Ökologische Vorrangflächen: Empfehlungen zum Schutz der Natur

Ein neues Praxishandbuch gibt Empfehlungen zur naturschutzfachlichen Ausgestaltung ökologischer Vorrangflächen. Es zeigt auf, wie diese Flächen einen Mehrwert für die biologische Vielfalt in Ackerlandschaften schaffen können.

Praxishandbuch für mehr Biodiversität in Agrarlandschaften

Das Praxishandbuch „Naturschutzfachliche Ausgestaltung von Ökologischen Vorrangflächen“ befasst sich mit der Frage, wie auf ökologischen Vorrangflächen im Rahmen des Greenings ein Mehrwert für die biologische Vielfalt in Ackerlandschaften geschaffen werden kann.

Das Handbuch erläutert zunächst die Anforderungen an ökologische Vorrangflächen (ÖVF), die mit der GAP-Reform 2015 eingeführt wurden. Betriebe mit mehr als 15 Hektar Ackerfläche sind demnach verpflichtet, fünf Prozent ihres Ackerlandes als ÖVF anzulegen. Ziel ist die flächendeckende Integration von Nutzungsformen und Strukturen zur Förderung der biologischen Vielfalt in der Agrarlandschaft. Landwirte können dabei aus einem Katalog verschiedener Flächentypen wählen, der auch produktive Nutzungen wie Flächen mit Zwischenfruchtanbau umfasst.

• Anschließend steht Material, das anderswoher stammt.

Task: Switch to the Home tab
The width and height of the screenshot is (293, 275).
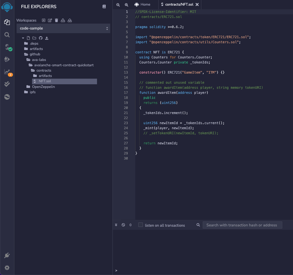Action: point(142,4)
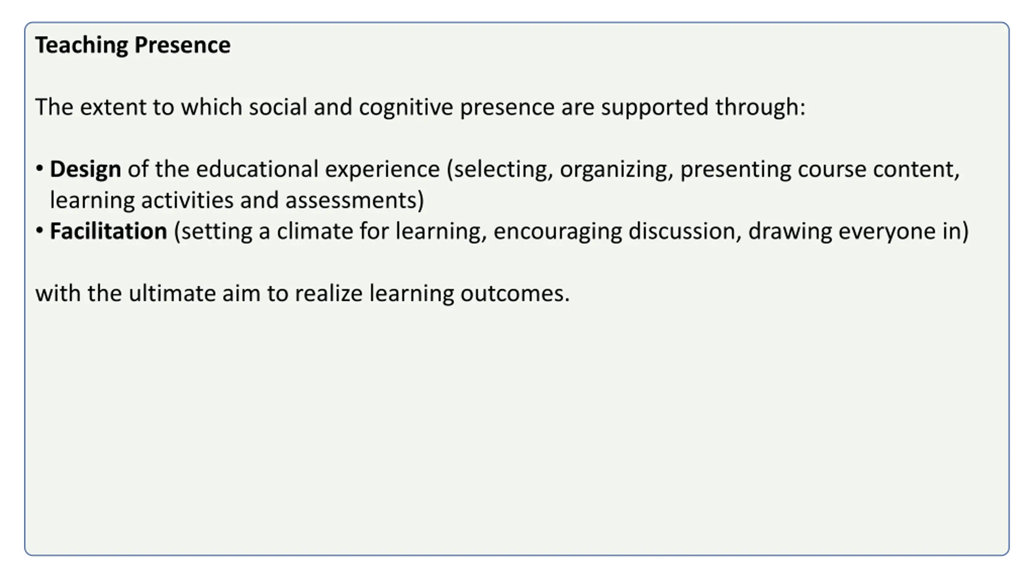
Task: Click the bold word 'Facilitation'
Action: 108,231
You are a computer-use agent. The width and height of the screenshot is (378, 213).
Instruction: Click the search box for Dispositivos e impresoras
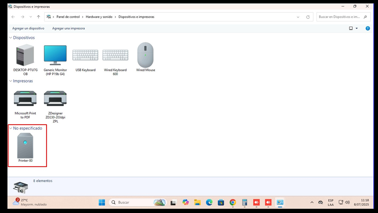(339, 17)
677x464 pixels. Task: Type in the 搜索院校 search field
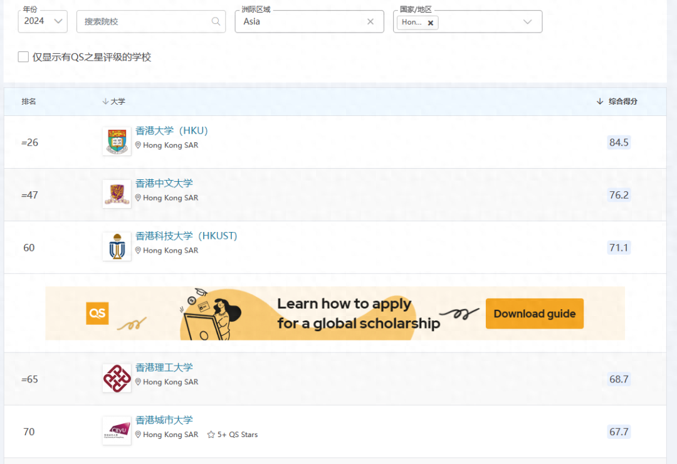(x=144, y=21)
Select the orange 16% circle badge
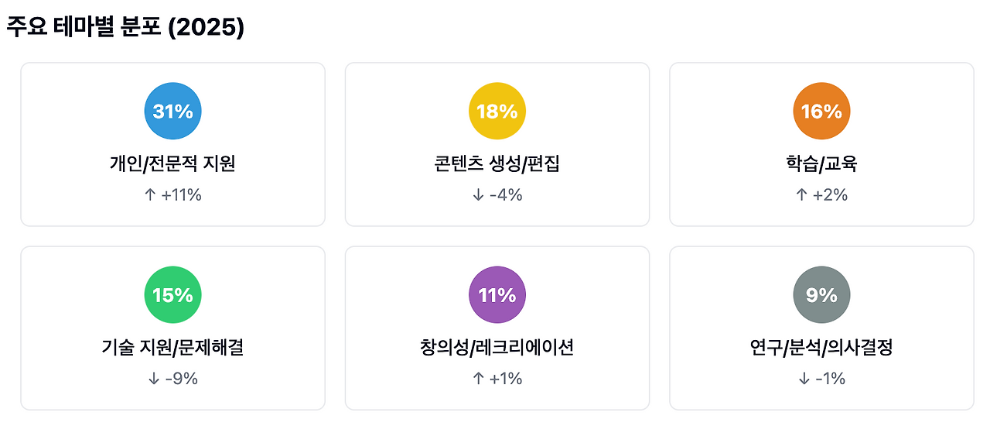The width and height of the screenshot is (990, 426). (821, 111)
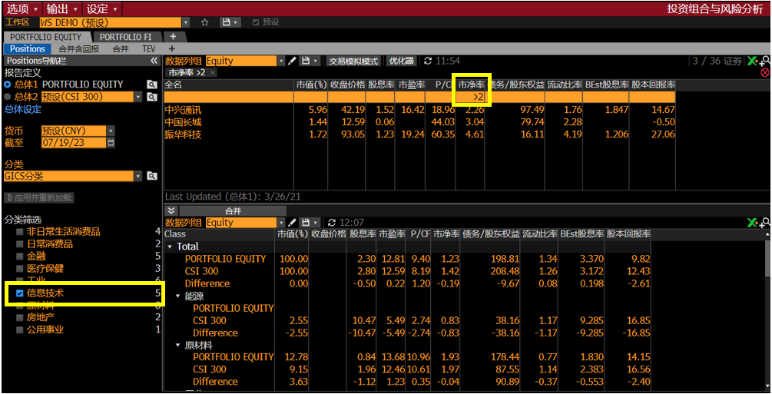Collapse the 能源 group in the lower table
This screenshot has height=394, width=772.
[x=179, y=296]
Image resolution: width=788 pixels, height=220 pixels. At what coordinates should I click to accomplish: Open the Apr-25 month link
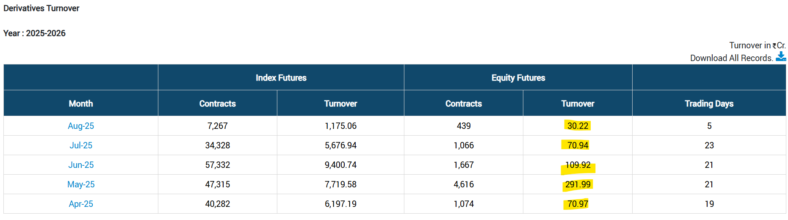click(81, 204)
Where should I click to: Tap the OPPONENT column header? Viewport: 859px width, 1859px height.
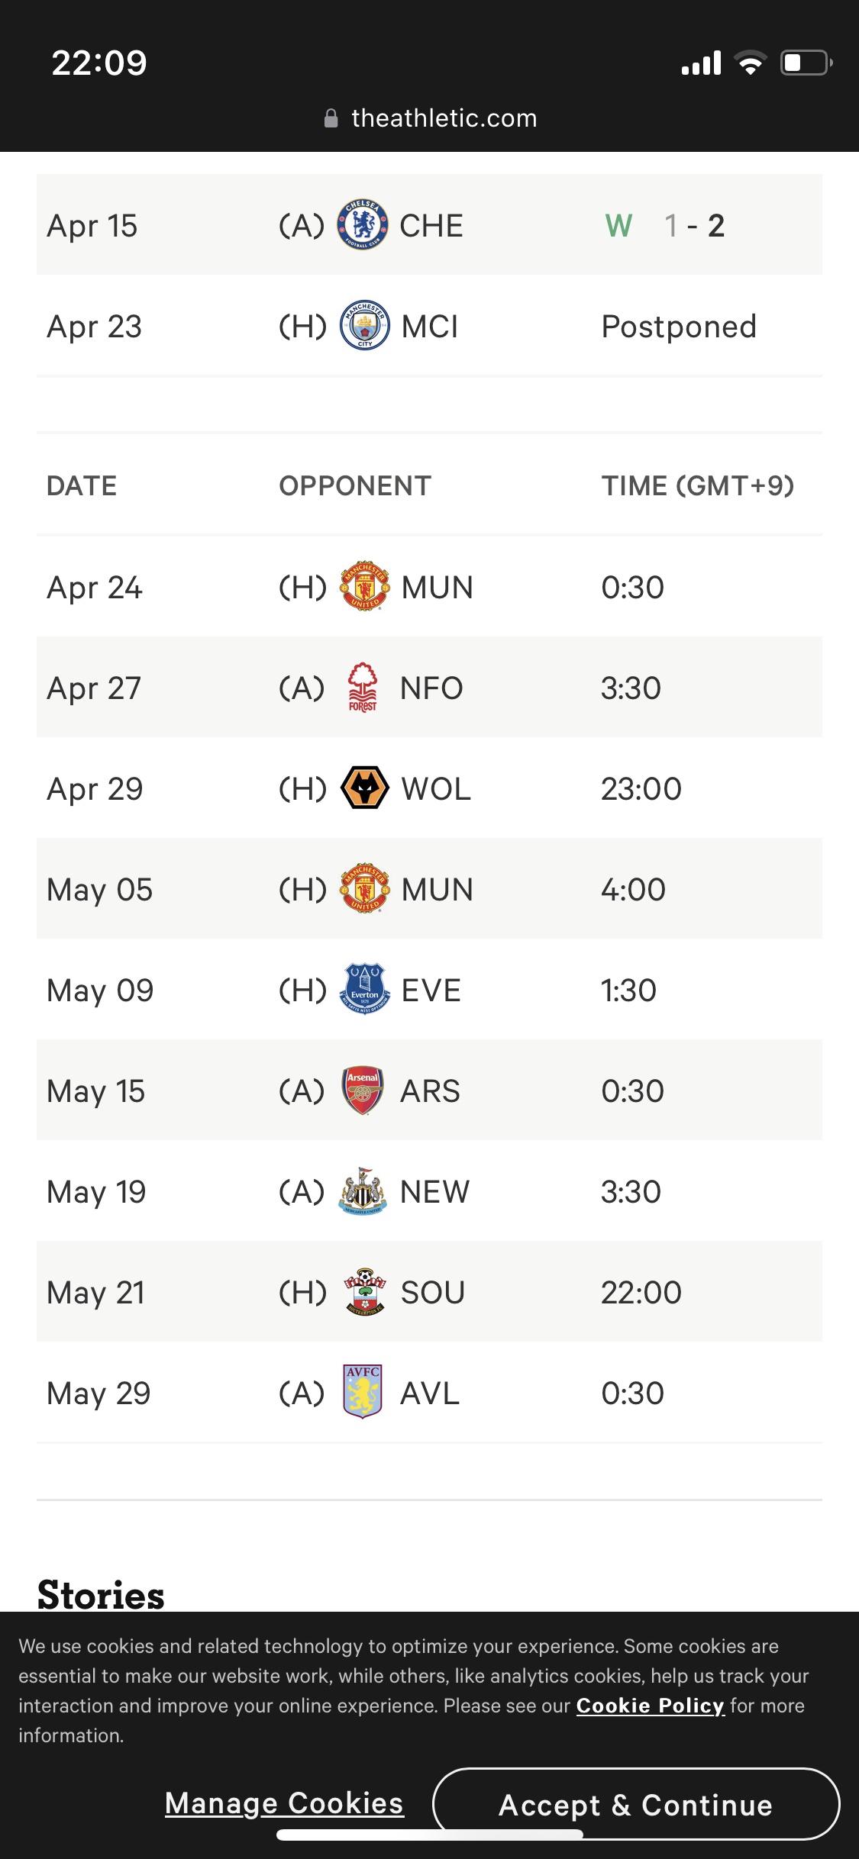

Der Zustand der Biodiversität in der Agrarlandschaft gibt noch immer Anlass zu großer Sorge. Es muss sichergestellt sein, dass die für den Naturschutz zentrale Greening-Maßnahme der ÖVF tatsächlich einen zusätzlichen ökologischen Nutzen entfaltet. Dieser Nutzen der ÖVF ist maßgeblich vom gewählten Flächentyp, dessen Lage und Standort sowie der Nutzungsform abhängig.

Das Forschungsvorhaben, aus dem das Handbuch hervorgegangen ist, untersucht erste Erfahrungen mit der Ausweisung von ÖVF und deren Nutzen für den Naturschutz. Dazu gehören Feldaufnahmen zur Untersuchung von Flora und Fauna auf ausgewählten Flächen und Betrieben, Befragungen von Landwirten und Verwaltungsvertretern sowie die Analyse von Daten zur tatsächlichen Auswahl von ÖVF.

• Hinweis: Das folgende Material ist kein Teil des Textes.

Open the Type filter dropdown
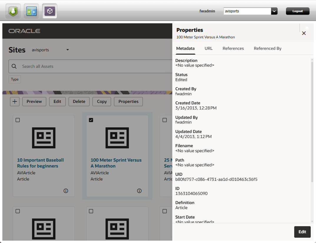The height and width of the screenshot is (243, 316). pos(14,79)
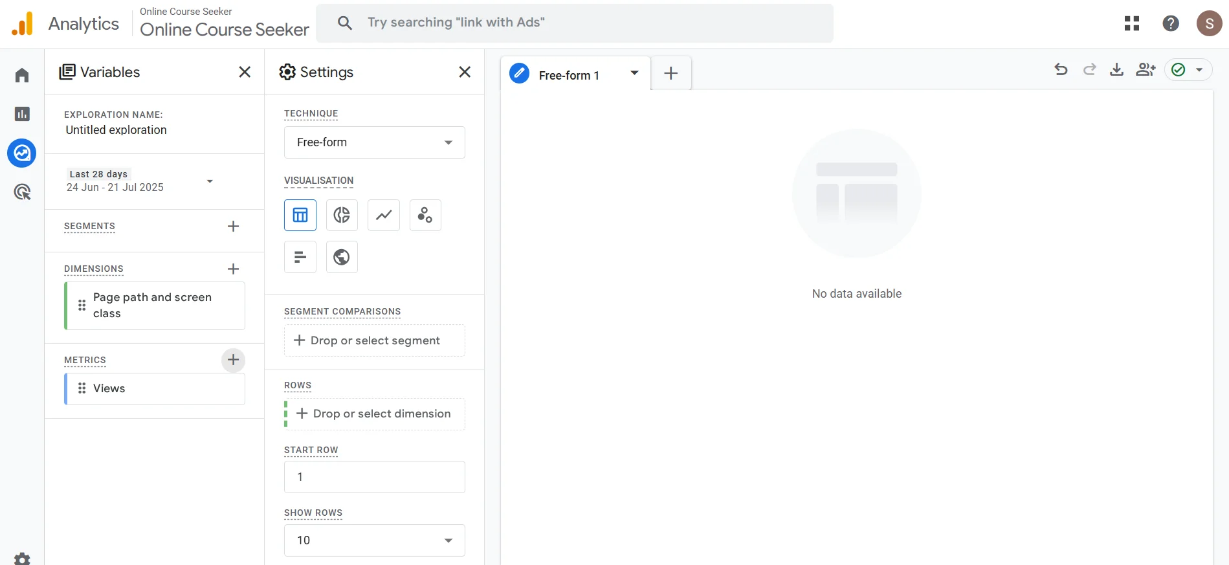Close the Variables panel

point(245,72)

Das Praxishandbuch bietet konkrete Empfehlungen für die Anlage und das Management von ÖVF unter naturschutzfachlichen Gesichtspunkten. Es richtet sich an Personen in der Landwirtschafts- und Umweltverwaltung, Landwirtschaftskammern und Beratungsorganisationen sowie direkt an Landwirtinnen und Landwirte.

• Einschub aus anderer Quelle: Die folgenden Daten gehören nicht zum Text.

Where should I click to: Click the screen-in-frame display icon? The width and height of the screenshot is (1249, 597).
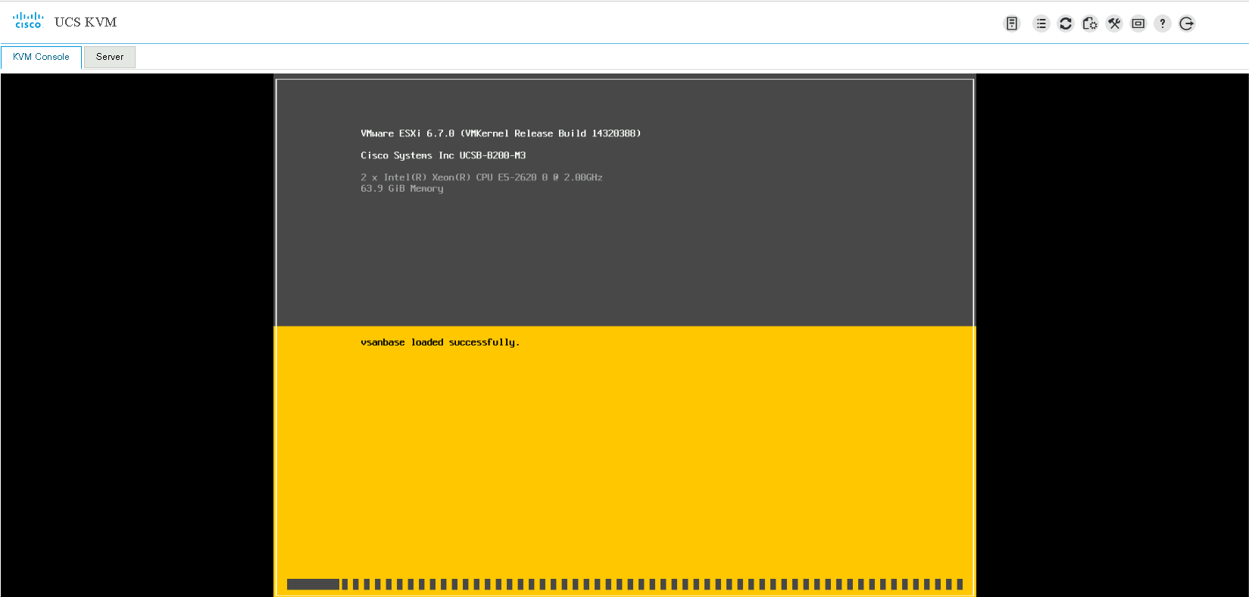coord(1138,23)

Ein zentraler Bestandteil des Handbuchs sind Merkblätter für verschiedene ÖVF-Typen, darunter Brachen, streifenförmige Elemente, Leguminosen, Zwischenfrüchte und Kurzumtriebsplantagen. Diese Merkblätter enthalten Informationen zu den ökologischen Vorteilen sowie Empfehlungen für Management und Aufwertung im Sinne des Naturschutzes.

Zusätzlich sind Informationen zur Einsaat von Blühmischungen und eine Zusammenfassung der wichtigsten Eigenschaften von ÖVF für einen wirksamen Schutz der Biodiversität in der Agrarlandschaft enthalten. Das Forschungs- und Entwicklungsvorhaben wird vom Bundesamt für Naturschutz mit Mitteln des Bundesumweltministeriums gefördert. Die Koordination liegt beim Institut für Ländliche Strukturforschung (IfLS), weitere Beteiligte sind das Thünen Institut für Ländliche Räume (TI-LR) und das Institut für Agrarökologie und Biodiversität (ifab).

Das Handbuch ist als kostenlose PDF-Version unter ifls.de verfügbar.